Work work, money money

Combine job board and BLS data to find trends in job / industry growth in Chicago and elsewhere.

Data:

Technology:

  • Apache Spark on an Amazon EC2 (Elastic Cloud 2) cluster; instructions below
  • input data stored in Amazon S3 buckets, output written to HDFS permanent storage
  • Images rendered in D3 via a private Lightning server

Steps to launch Spark AWS EC2 cluster

Here is how to do your own:

  1. Get an Amazon Web Services account
  2. Get the newest version of Spark, pre-built for Hadoop 2.4. It has to be pre-built so that the pyspark client will have the proper jars

     curl -O http://www.apache.org/dyn/closer.cgi/spark/spark-1.3.0/spark-1.3.0-bin-hadoop2.4.tgz
     tar -xzvf spark-1.3.0-bin-hadoop2.4.tgz
  1. Launch it on Amazon EC2 using a script in the ec2 directory in the source instructions

     cd spark-1.3.0-bin-hadoop2.4
     export SPARK_HOME=`pwd`
     $SPARK_HOME/ec2/spark-ec2  --slaves 2  \
         --key-pair <Amazon_Keypair_Name>  \
         --identity-file <path/to/Amazon_Keypair.pem>  \
         --copy-aws-credentials  \
         --zone us-east-1b --instance-type=m1.medium  \
         launch spark_cluster
  2. At the end of the startup run, it will show a URL we can use to connect, or else navigate to the EC2 dashboard through the Amazon Web Service Console to find out what the IP address is for the master node. The Spark dashboard is on port 8080 by default: <ip address>:8080
    Mine is here: http://ec2-54-166-72-95.compute-1.amazonaws.com:8080/

Steps to launch IPython notebook connecting to AWS EC2 cluster

A handful of blogs describe how to set up IPython + Spark; they're helpful but outdated:

  1. Presentation of two distinct ways to do it
  2. Too much information
  3. Two separate ways presented as if they were one

IPython options are built into pyspark. Follow option 3 above to create a password-protected IPython notebook configuration file, but instead of setting c.NotebookApp.ip = * like it says, use the Master's designated address. (e.g. 'ec2-54-166-72-95.compute-1.amazonaws.com').
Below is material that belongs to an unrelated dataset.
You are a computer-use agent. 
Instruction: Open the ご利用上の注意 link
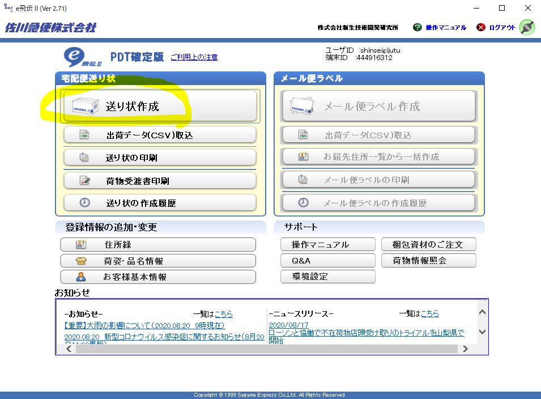[x=194, y=57]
Configuration for Python 2.7

PySpark prefers Python 2.7 but Python 2.6 is the default Python for an Amazon EC2 instance. The below are a set of scripts to install Python 2.7 and some dependencies I need (requests, pymongo and lxml). All of the others are PySpark dependencies.

SSH in to the master node and execute:

xargs -L1 -a commands.txt ./go.sh


with commands.txt containing:

yes | yum install python27-devel
unlink /etc/alternatives/python
ln -s /usr/bin/python2.7 /etc/alternatives/python

wget https://bootstrap.pypa.io/ez_setup.py
python ez_setup.py
easy_install pip
rm ez_setup.py
rm setuptools-16.0.zip 

easy_install Cython
yes | yum install freetype-devel
yes | yum install libpng-devel
pip install numpy scipy
pip install matplotlib

yes | yum install libxml2-devel
yes | yum install libxslt-devel
pip install requests lxml pymongo
pip install ipython[notebook]


and go.sh containing:

#!/usr/bin/env bash

echo '------------------------------------------------'
echo $@;  $@

while read worker
do
  ssh ${worker} "echo 'machine ${worker}'; $@"
done < /root/spark/conf/slaves




Back to launching an IPython notebook

  1. Add a Custom TCP rule to the spark_cluster-master Amazon EC2 security group to allow the port for the IPython notebook (8888 by default; Cloudera says to watch for potential port assignment collisions but 8888 worked fine.) a. Navigate to the EC2 console b. Click on the master instance, and then on the security group assigned to that instance c. It will open another user interface. Click on ActionsEdit inbound rules and add a custom TCP rule with protocol TCP, port range 8888, and source Anywhere

  2. Set environment variables for <spark-home>/bin/pyspark to use to launch a properly configured IPython notebook, ready to use pyspark. As of Spark 1.2:

     export PYSPARK_DRIVER_PYTHON=ipython
     export PYSPARK_DRIVER_PYTHON_OPTS='notebook --profile=pyspark'
  1. Launch pyspark. Specifically designate the master node or else pyspark will run as a local standalone spark instance:

     /root/spark/bin/pyspark --master spark://ec2-54-166-72-95.compute-1.amazonaws.com:7077

And to ensure persistence after logging out, the above was wrapped in nohup <command> &


In [4]:
###
# There is now a 'SparkContext' instance available as the named variable 'sc'
# and there is a HiveContext instance (for SQL-like queries) available as 'sqlCtx'
#
## Check that this simple code runs without error:
sc.parallelize([1,2,3,4,5]).take(2)


Out[4]:
[1, 2]

In [ ]:
###
# Inspect the SparkContext [sc] or the HiveContext [sqlCtx]
#help(sc)
help(sqlCtx)

De Pie :: (parallel calculation)

${SPARK_HOME}/spark/examples/src/main/python/pi.py


In [55]:
from random import random
from operator import add

def monte_carlo(_):
    """4 * area (1 quadrant of a unit circle)  pi"""
    x = random()
    y = random()
    return 4.0 if pow(x, 2) + pow(y, 2) < 1 else 0

N = 1000
parts = 2
sc.parallelize(xrange(N), parts).map(monte_carlo).reduce(add) / N


Out[55]:
3.140564

The data

We will merge a job postings dataset and the BLS Occupations and Earnings data together, using location, occupation, and possibly industry category.

Amazon S3 buckets

Information on connecting to S3 from Spark is at the bottom of the Spark docs on EC2 scripts, and copied here:

You can specify a path in S3 as input through a URI of the form s3n://<bucket>/path. To provide AWS credentials for S3 access, launch the Spark cluster with the option --copy-aws-credentials. Full instructions on S3 access using the Hadoop input libraries can be found on the Hadoop S3 page.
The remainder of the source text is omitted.